▸ Work required
Keep only the lines from the entries below that contain the string "Instruction". Case matters.
start
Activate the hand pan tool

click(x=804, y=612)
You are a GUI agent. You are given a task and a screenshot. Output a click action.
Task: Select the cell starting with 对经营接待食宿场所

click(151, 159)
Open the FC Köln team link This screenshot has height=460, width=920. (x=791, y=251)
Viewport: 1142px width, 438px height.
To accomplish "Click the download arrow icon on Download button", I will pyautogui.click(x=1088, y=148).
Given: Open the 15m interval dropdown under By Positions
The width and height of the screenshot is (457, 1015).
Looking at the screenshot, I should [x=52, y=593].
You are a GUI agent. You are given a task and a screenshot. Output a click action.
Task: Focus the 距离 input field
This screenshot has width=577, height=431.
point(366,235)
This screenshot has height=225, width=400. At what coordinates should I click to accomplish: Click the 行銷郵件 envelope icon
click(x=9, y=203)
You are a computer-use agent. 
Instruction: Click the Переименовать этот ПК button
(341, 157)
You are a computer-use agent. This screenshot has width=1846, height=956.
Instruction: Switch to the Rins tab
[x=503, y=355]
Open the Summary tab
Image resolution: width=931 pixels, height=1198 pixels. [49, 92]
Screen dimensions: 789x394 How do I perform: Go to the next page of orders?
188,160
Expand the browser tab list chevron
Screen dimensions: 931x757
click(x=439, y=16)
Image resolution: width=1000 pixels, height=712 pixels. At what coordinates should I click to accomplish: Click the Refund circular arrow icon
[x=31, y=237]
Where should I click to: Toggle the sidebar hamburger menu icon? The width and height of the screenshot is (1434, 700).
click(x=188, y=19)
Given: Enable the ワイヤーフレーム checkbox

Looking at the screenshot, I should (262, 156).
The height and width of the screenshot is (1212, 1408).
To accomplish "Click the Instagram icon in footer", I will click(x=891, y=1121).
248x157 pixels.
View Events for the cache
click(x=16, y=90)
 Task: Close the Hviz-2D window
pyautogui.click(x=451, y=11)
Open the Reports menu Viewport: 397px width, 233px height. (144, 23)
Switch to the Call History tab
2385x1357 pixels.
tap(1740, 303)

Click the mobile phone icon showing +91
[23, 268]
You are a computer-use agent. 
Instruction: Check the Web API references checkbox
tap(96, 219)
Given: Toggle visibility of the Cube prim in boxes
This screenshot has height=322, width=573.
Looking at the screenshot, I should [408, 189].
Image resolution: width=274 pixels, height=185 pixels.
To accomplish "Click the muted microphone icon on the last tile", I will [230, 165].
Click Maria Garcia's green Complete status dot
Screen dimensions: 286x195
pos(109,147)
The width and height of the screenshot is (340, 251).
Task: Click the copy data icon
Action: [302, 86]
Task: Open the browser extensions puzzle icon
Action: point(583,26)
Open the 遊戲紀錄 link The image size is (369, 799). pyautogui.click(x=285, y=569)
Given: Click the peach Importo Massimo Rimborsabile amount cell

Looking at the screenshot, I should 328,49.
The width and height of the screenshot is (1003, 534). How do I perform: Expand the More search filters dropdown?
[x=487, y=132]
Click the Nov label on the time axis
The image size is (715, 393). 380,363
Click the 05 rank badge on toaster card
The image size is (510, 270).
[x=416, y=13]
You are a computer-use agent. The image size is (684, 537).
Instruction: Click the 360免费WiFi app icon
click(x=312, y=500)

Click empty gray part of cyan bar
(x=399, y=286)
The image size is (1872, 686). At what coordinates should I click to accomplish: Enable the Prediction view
end
▸ Task output
Instruction: Click the Переименовать этот ПК button
Instruction: Switch to the Rins tab
Instruction: Check the Web API references checkbox
Instruction: Click the 360免费WiFi app icon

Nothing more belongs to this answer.